*** Block opens ***

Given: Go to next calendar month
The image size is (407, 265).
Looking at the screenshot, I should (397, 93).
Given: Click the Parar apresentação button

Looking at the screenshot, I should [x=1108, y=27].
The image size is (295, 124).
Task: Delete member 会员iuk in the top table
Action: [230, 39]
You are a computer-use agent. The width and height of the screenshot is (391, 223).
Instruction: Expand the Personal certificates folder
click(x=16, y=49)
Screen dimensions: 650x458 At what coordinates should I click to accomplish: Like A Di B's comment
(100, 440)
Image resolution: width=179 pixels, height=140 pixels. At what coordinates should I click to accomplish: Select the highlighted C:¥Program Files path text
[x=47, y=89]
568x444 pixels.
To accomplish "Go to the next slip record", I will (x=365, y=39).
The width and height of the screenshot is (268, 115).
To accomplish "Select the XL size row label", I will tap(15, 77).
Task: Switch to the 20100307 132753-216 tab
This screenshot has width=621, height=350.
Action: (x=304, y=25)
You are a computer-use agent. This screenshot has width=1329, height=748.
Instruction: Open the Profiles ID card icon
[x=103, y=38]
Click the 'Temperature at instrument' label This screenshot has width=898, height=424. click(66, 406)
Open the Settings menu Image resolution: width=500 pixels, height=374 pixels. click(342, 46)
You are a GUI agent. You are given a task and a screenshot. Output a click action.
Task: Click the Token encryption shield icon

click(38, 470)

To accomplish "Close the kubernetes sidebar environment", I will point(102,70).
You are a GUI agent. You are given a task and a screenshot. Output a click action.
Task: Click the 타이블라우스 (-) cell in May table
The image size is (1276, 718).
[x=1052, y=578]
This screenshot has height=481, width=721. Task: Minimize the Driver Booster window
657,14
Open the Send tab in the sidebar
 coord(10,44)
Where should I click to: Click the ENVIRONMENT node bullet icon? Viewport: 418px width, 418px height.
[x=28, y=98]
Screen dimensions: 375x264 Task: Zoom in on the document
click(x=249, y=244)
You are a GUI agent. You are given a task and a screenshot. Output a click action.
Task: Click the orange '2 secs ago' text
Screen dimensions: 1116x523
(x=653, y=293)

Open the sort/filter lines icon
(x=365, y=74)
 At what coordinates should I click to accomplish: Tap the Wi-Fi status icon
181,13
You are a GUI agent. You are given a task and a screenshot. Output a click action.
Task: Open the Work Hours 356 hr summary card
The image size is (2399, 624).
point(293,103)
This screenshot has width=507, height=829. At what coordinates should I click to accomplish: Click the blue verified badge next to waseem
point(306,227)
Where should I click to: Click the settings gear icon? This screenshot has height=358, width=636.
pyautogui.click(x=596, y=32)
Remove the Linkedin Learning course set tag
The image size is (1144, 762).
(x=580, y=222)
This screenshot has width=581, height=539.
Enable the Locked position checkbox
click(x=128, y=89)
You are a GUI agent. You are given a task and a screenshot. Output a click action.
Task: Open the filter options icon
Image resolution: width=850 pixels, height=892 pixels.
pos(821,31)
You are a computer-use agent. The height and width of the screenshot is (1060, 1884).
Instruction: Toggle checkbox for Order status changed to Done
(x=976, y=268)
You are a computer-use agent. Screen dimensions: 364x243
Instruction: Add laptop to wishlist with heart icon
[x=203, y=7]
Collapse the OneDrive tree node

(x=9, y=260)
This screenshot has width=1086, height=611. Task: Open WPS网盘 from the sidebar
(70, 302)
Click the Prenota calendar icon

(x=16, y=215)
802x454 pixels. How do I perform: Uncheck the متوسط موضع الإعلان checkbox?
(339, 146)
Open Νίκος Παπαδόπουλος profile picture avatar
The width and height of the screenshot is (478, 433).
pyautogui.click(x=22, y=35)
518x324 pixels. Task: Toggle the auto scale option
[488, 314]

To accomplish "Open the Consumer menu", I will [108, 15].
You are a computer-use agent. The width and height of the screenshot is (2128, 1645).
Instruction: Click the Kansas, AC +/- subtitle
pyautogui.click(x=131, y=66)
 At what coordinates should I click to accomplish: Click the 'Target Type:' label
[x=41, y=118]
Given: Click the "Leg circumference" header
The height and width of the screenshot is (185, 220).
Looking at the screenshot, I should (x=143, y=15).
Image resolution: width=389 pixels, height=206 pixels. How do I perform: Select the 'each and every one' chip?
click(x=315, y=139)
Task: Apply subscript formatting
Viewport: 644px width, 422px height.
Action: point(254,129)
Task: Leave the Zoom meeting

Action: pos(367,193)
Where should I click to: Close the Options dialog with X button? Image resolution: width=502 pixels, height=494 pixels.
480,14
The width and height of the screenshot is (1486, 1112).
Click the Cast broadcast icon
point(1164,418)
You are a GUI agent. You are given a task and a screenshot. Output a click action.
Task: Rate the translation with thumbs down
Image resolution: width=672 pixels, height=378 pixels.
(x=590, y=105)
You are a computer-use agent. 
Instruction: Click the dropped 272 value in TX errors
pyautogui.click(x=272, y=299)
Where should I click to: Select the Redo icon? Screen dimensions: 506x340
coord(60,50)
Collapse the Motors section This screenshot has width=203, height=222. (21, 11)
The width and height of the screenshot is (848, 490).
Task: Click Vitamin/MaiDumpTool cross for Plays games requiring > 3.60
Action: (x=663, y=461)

*** Block closes ***

◆ What is required:
Wherever a line above includes the string "menu", count it; give only the final tally.

◆ Reply to the task:
2